## WORK TO BE COMPLETED
The records that follow are to be repeated in full, with no pictures retained.
+ + + + + + +
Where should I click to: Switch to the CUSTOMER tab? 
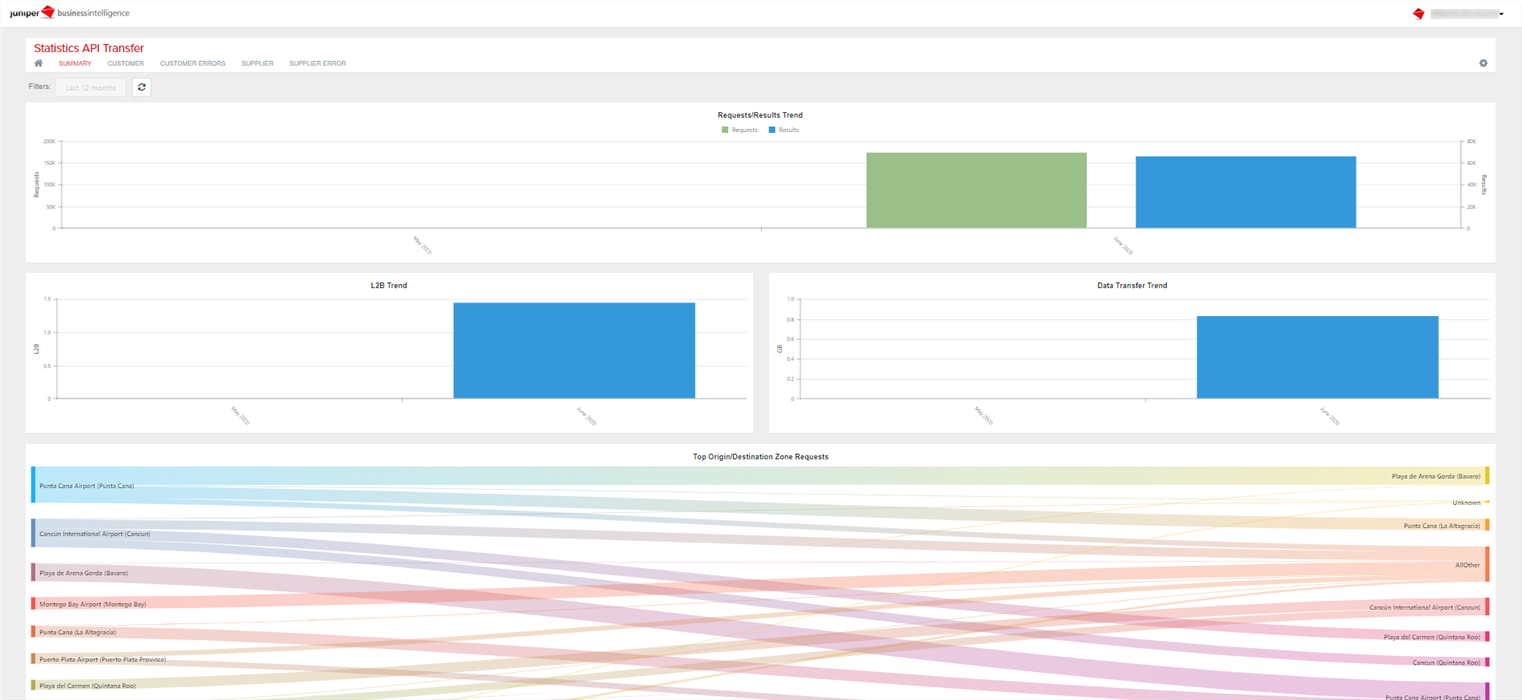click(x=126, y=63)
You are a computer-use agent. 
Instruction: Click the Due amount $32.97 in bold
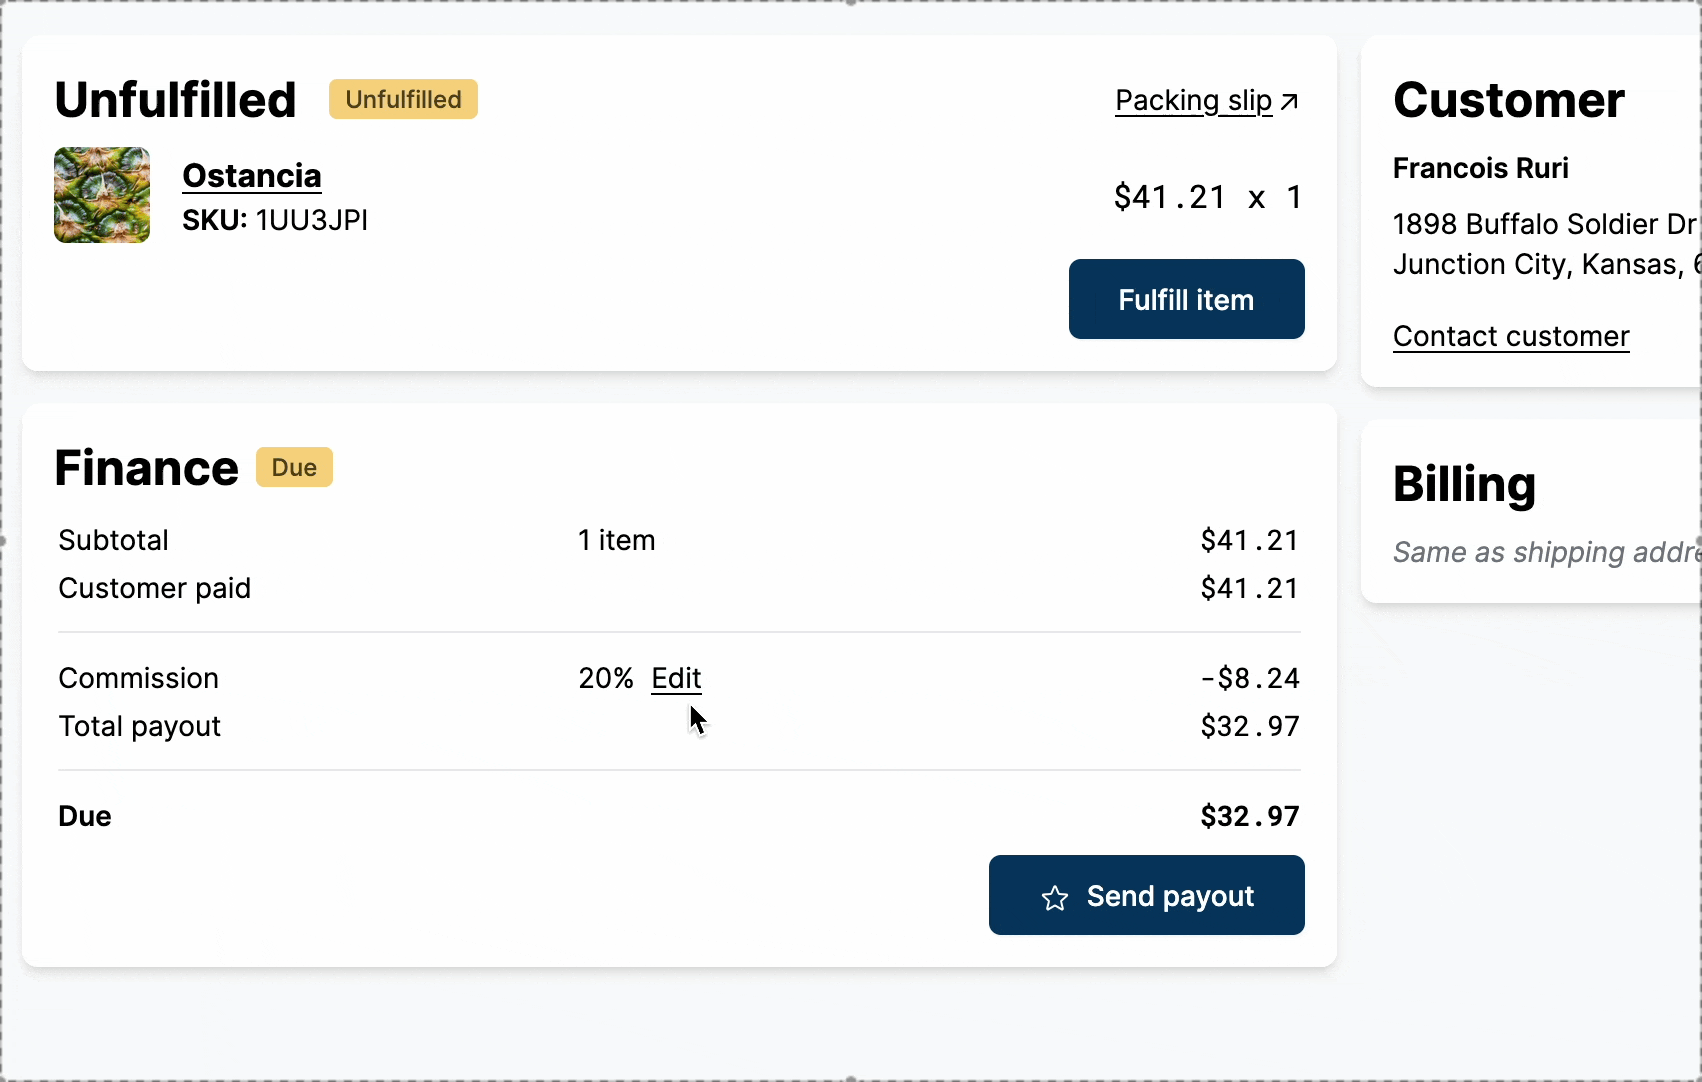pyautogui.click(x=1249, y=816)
+ + + + + + +
## RESULT OF THE EXERCISE
Where should I click to: Switch to the CUSTOMER tab? 
click(x=126, y=63)
You are a computer-use agent. 
Instruction: Click the Due amount $32.97 in bold
pyautogui.click(x=1249, y=816)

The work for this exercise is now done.